“I began to realize that coming in such close contact with my own mortality had changed both nothing and everything” (189).
Paul Kalanithi
“Death may be a one-time event, but living with terminal illness is a process” (228).
Paul Kalanithi
Paul Kalanithi wrote When Breath Becomes Air towards the end of his life. He tried to finish as much as he could but he died before it was even published. Death is a part of life. Yet it can come at any point because it is uncertain how and when it would happen. The only certain part of it is that it will happen.
There is a thin line between life and death. When a person is born, one thing is certain, one day they will die. It is the cycle of life; with life comes death.
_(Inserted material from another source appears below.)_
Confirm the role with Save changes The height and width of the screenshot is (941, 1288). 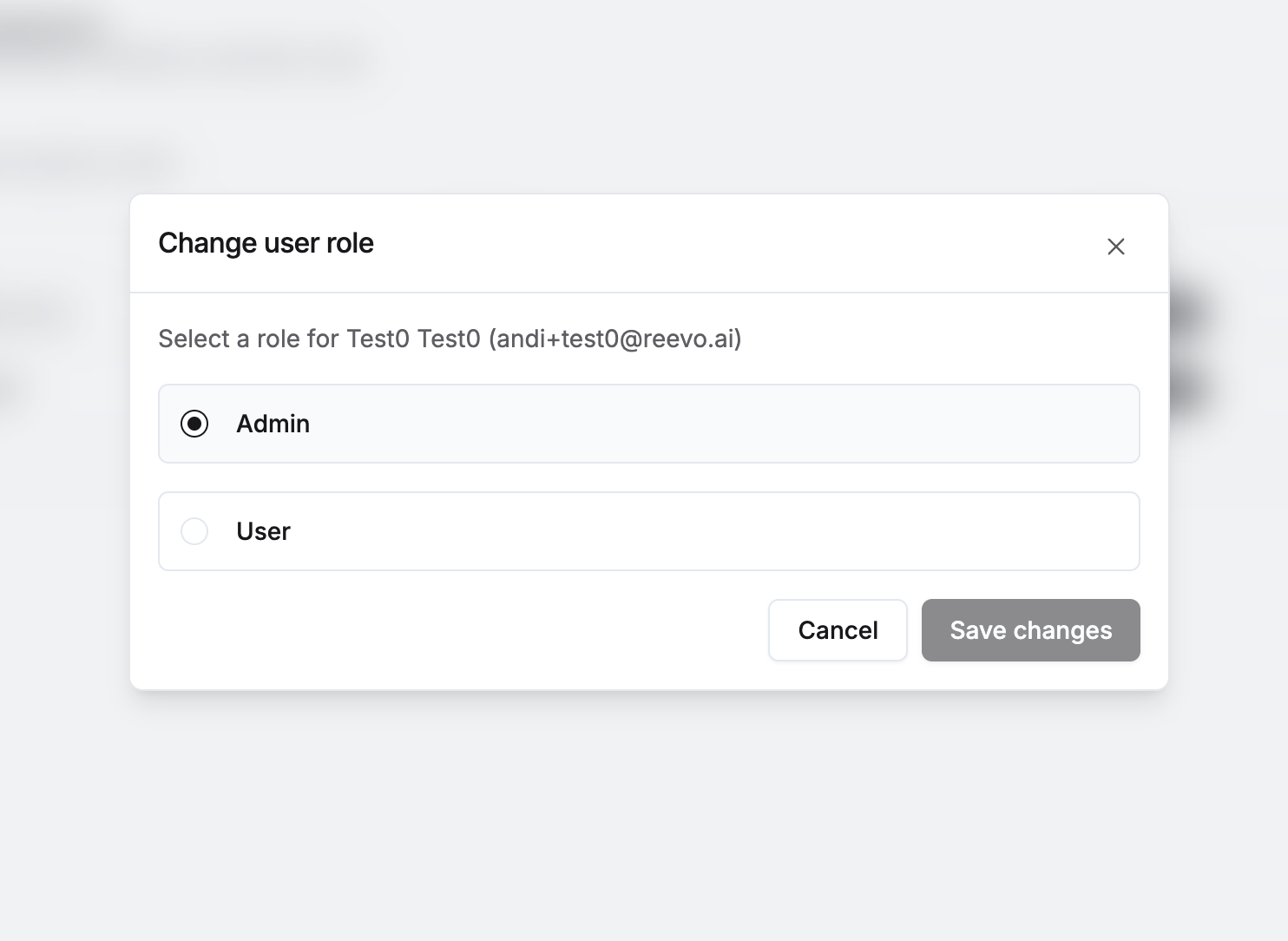pos(1030,630)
Life is full of uncertainties. But when one knows that they are going to die soon, it is as if life stands still. “And with that, the future I had imagined, the one just about to be realized, the culmination of decades of striving evaporated” (39). Time stops and everything that was planned changes. Life is unpredictable and not always goes according to plan. Someone can have everything planned out, and then all of a sudden, something happens, and everything changes.
Growing up, Paul never wanted to be a doctor. He had first-hand experience of what life would be like. Yet that goes to show that people change. Nothing is set in stone. People grow and change.
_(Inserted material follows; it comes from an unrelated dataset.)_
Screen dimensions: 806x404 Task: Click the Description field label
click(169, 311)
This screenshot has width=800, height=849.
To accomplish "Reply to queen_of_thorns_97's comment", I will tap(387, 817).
Paul’s loved literature growing up. He looked to literature when he needed answers.
T.S. Eliot’s The Waste Land resonated profoundly, relating meaninglessness and isolation, and the desperate quest for human connection….Nabokov, for his awareness of how our suffering can make us callous to the obvious suffering of another….Conrad, for his hypertuned sense of how miscommunication between people can so profoundly impact their lives. (57)
Literature holds knowledge. The more a person reads, the more they know. It helps provide different perspectives. “Literature not only illuminated another’s experience, it provided, I believed, the richest material for moral reflection” (57-58). Not everyone has the same outlook. But knowing how a person thinks helps you understand them more.
When Paul thought that he could no longer go anywhere with literature, he turned to science. “Medical school sharpened my understanding of the relationship between meaning, life, and death” (84). He always looked for the meaning of life. Medical school was no exception. He was able to find some of his answers there. “I had started in this career, in part, to pursue death: to grasp it, uncloak it, and see it eye-to-eye, unblinking” (124). “Neurosurgery attracted me as much for its intertwining of brain and consciousness as for its intertwining of life and death” (124).
Life is not just about learning but also practicing. “It was becoming clear that learning to be a doctor in practice was going to be a very different education from being a medical student in the classroom” (100-101). Experiencing and learning are two different things. One can learn all they want, but they would not know everything until they put it all into practice.
Paul was a neurosurgeon resident until he was a cancer patient. “It occurred to me that my relationship with statistics changed as soon as I became one” (192). “Once I had been diagnosed with a terminal illness, I began to view the world through two perspectives; I was starting to see death as both doctor and patient” (198). Once the line between doctor and patient is crossed, everything changes. “How little do doctors understand the hells through which we put patients” (152). “As a doctor, you have a sense of what it’s like to be sick, but until you’ve gone through it yourself, you don’t really know” (200). Having the knowledge and actually experiencing it are two completely different things.
Severe illness wasn’t life-altering, it was life-shattering. It felt less like an epiphany—a piercing burst of light, illuminating What Really Matters—and more like someone had just firebombed the path forward. (173)
Paul Kalanithi
When Paul knew that his time was running out, he turned back to literature. He always knew that he wanted to write a book. Although he never was able to see the final product, he finished what he could.
Torn between being a doctor and being a patient, delving into medical science and turning back to literature for answers, I struggled, while facing my own death, to rebuild my old life—or perhaps find a new one. (199)
Knowing that he was running out of time, he did not complete all that he wanted. But he was able to complete as much of his plans as he could.
And so it was literature that brought me back to life during this time. The monolithic uncertainty of my future was deadening; everywhere I turned, the shadow of death obscured the meaning of any action. (212)
Literature was always there for him. When he couldn’t find the answers, he could in literature. Even at the end of his life, he was able to turn to literature.
Time is never certain. Nobody knows how much time they have. “Part of the cruelty of cancer, though, is not only that it limits your time; it also limits your energy, vastly reducing the amount you can squeeze into a day” (276). Paul was never able to finish writing. He did the best he could to finish as much as he could. His wife, Lucy, wrote in the epilogue that “this book carried the urgency of racing against time, of having important things to say” (299). “He wanted to help people understand death and face their morality” (299).